Effective April 21, 2004, the Company appointed Todd Gresham as Chief Executive Officer, President and a member of the Company’s board of directors; Steve Aleshire as Executive Vice President and Chief Operating Officer; and Lisa Hart, Executive Vice President, Marketing and Alliances.  In connection with their respective employment agreements, the Company granted options to purchase an aggregate of 16,863,000 shares of the Company’s common stock (approximately 10% of the Company’s currently outstanding common shares) at exercise prices equal to $.44 per share, representing 110% of the market value (as defined in the employment agreements), for 50% of the options, and $.48 per share, representing 120% of the market value, for the remaining 50%.  The individual option grants were 11,500,000 shares for Mr. Gresham, 3,300,000 shares for Mr. Aleshire and 2,063,000 shares for Ms.
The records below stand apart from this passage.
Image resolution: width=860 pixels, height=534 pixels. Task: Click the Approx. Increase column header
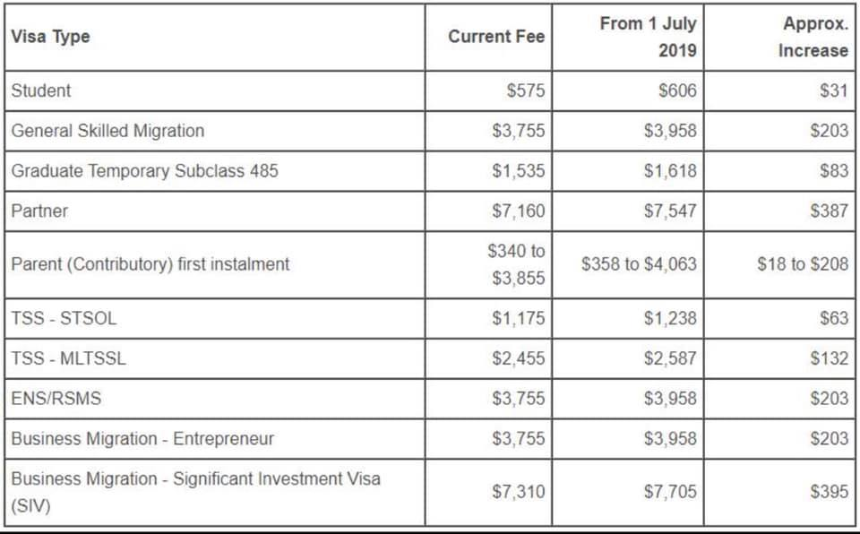(813, 37)
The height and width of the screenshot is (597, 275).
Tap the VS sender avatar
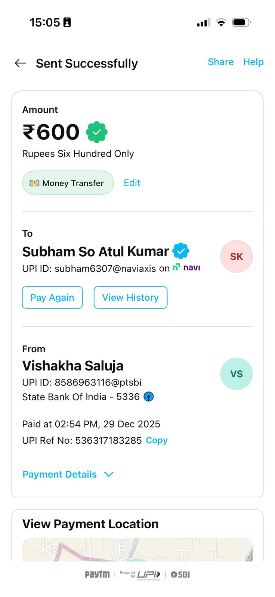click(x=237, y=374)
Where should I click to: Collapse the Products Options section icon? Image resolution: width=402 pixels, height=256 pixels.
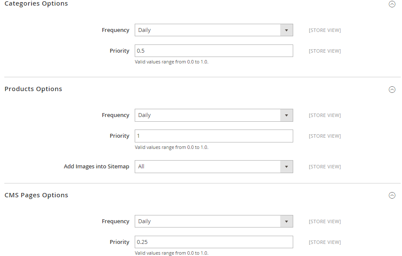[x=392, y=90]

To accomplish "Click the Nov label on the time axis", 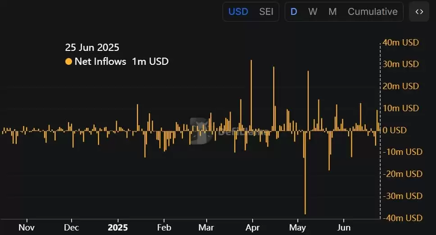I will 27,227.
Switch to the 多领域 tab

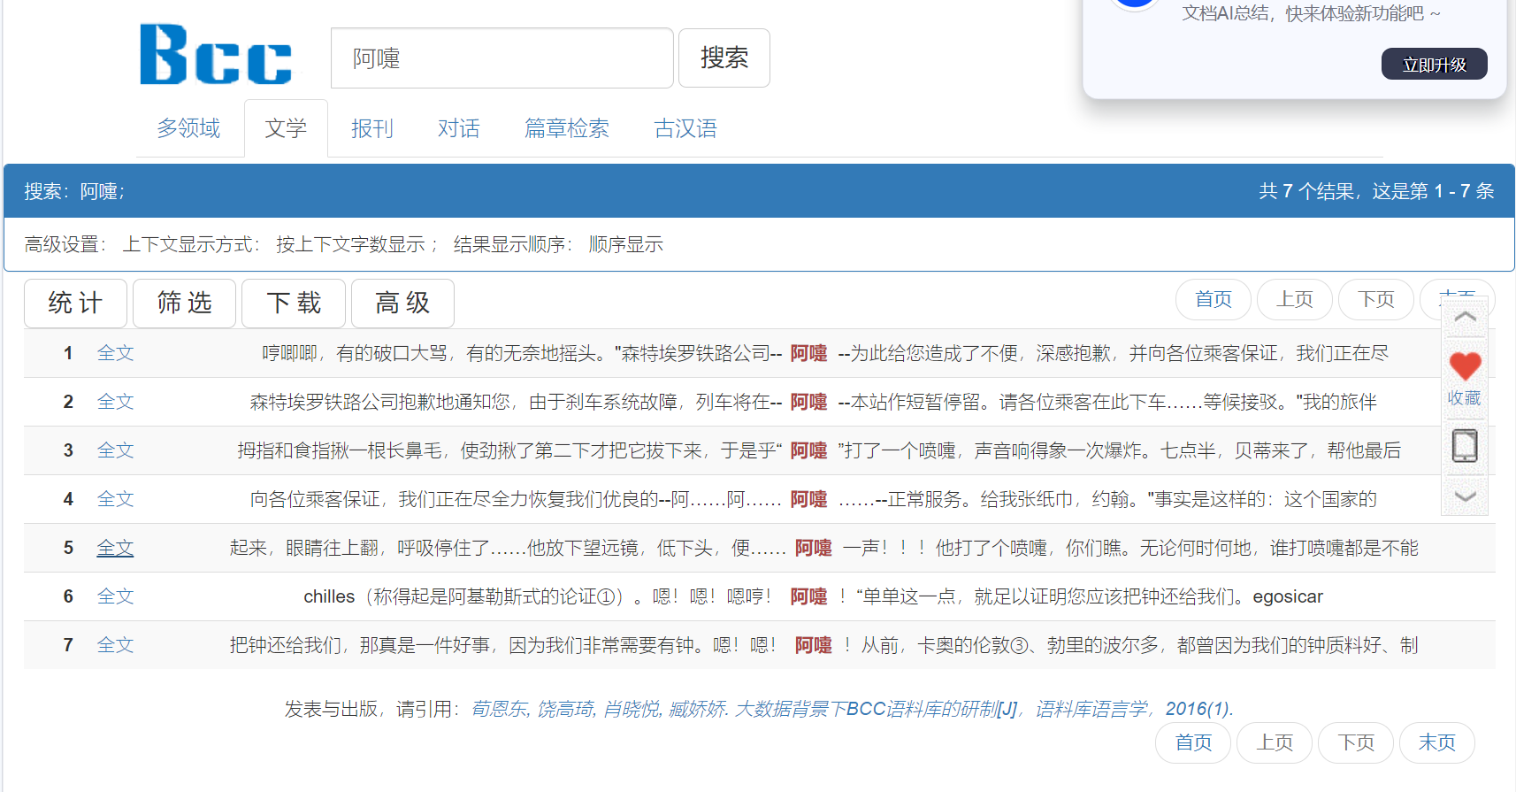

Hart.  The options vest in equal quarterly installments over four years.  Vesting is subject to acceleration under certain circumstances, such as early termination of the optionees’ employment agreement without cause.  The number of options granted is subject to increase, or decrease, during 2004 based on the occurrence of certain dilutive or accretive events to maintain the percentage of the total award for all three executives at approximately 10% of the Company’s outstanding common stock.

(6)  INCOME TAXES

The Company accounts for income taxes in accordance with SFAS 109, "Accounting for Income Taxes", which requires recognition of deferred tax assets and liabilities for the expected future tax consequences of events that have been included in the financial statements or tax returns.  Under the SFAS No. 109 liability method, deferred tax assets and liabilities are determined based upon the difference between the financial statement and tax bases of assets and liabilities  using enacted tax rates expected  to apply to taxable income in the years in which temporary  differences are expected to be recovered or settled.  The effect on deferred tax assets and liabilities from a change in tax rates is recognized in income in the period that includes the enactment date.

15


The Company provides a valuation allowance for certain deferred tax assets, if it is more likely than not that the Company will not realize tax assets through future operations.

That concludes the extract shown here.